What’s emerging from your interviews with experts in South Tyrol?
Rebecca Nelson: One of the major themes is coordination. And being here is an excellent context for thinking about that. There's inter-provincial coordination between Tyrol in Austria and South Tyrol, as well as the province and municipalities, the province and the national government, and then the Alpine Convention over the top of everything, plus lots of European directives. I think the fact that South Tyrol’s an autonomous province adds a really nice twist. Particularly that there's cultural difference between the German-speaking and the Italian-speaking populations, and that there's this cultural connection between the German-speaking population and mountain grazing. It means that the issue is perhaps more prominent than it would be in some other regions, there are all these really unique legal mechanisms to deal with it, that are intertwining the environment and culture in a really interesting way. It's great to have those intersections actually and be able to connect with people who are looking at all those different perspectives in one place.
In your book chapter, you talk about cities as being protagonists: environmental villains and victims.
Rebecca Nelson: The characters of the city as villain and city as victim are not intended to relate to any specific city. It's generalized, we see cities that occupy these positions in various ways, usually as a mixture of the two, of both villain and victim. But a villain city, as a stereotype, is a city that causes environmental damage outside of its boundaries, in the way that it gets resources for the city. So, for example, water resources that require dams to be built outside of a city or energy facilities that are located outside of a city but may pollute another area for the benefit of the city's residents.

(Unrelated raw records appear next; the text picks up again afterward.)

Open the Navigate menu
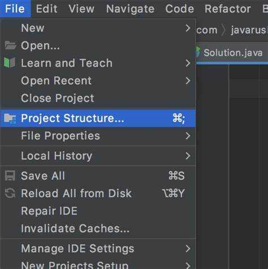The image size is (268, 269). [130, 8]
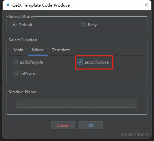Image resolution: width=154 pixels, height=141 pixels.
Task: Uncheck the autoDispose checkbox
Action: [80, 62]
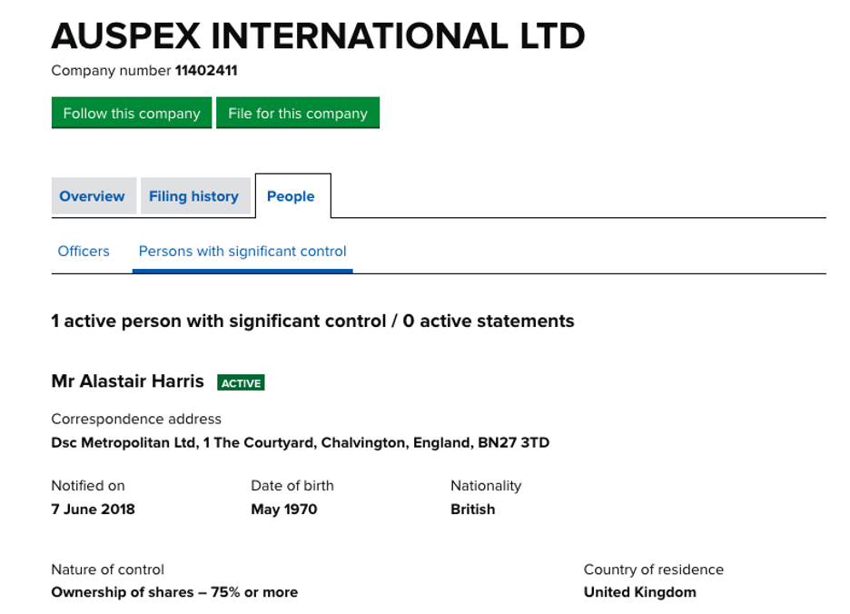Screen dimensions: 850x614
Task: Switch to the Overview tab
Action: click(94, 195)
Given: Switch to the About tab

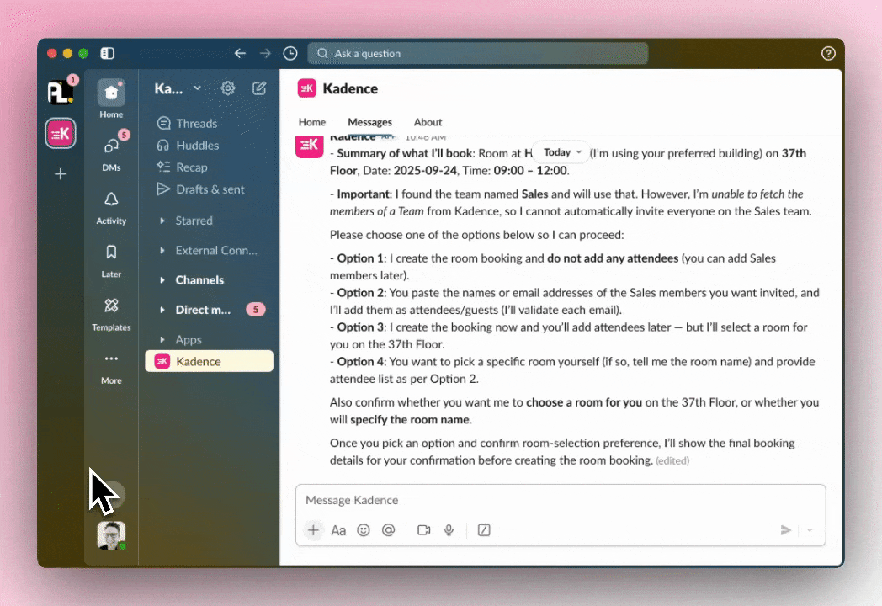Looking at the screenshot, I should (x=428, y=122).
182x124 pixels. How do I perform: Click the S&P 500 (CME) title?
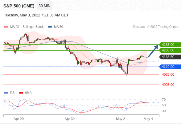19,6
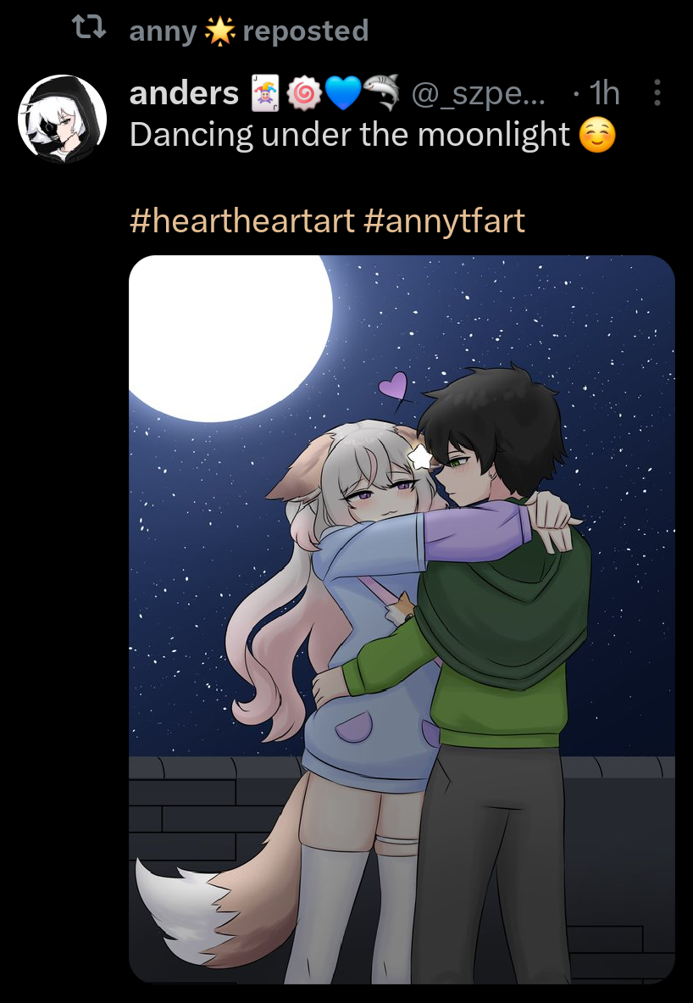Click the "reposted" label text
The width and height of the screenshot is (693, 1003).
coord(306,31)
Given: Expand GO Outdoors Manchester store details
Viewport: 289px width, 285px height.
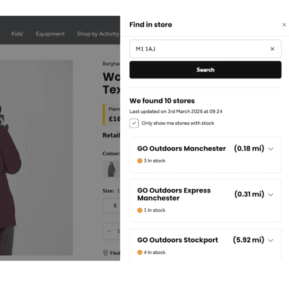Looking at the screenshot, I should [271, 149].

And then within the city itself, around the world, and I think this rings true for many people, there are differences in the level of environmental health and environmental justice experienced by citizens in different parts of the city. People talk about there being a democratic deficit in terms of the people who are most vulnerable and who carry the greatest cumulative environmental burden, not having as much of a voice in political decision-making at the city level. A villain city is one that doesn't try to correct that democratic deficit, as well as causing environmental externalities outside of its boundaries.
The city as victim is really pointing to the fact that cities suffer from environmental problems that are caused outside their boundaries as well. So, cities, especially coastal cities, are very vulnerable to climate change which of course is caused by global activities, cumulative emissions emitted globally and because of this, it's very expensive for cities to think about ways to respond to climate change or to even understand the problem.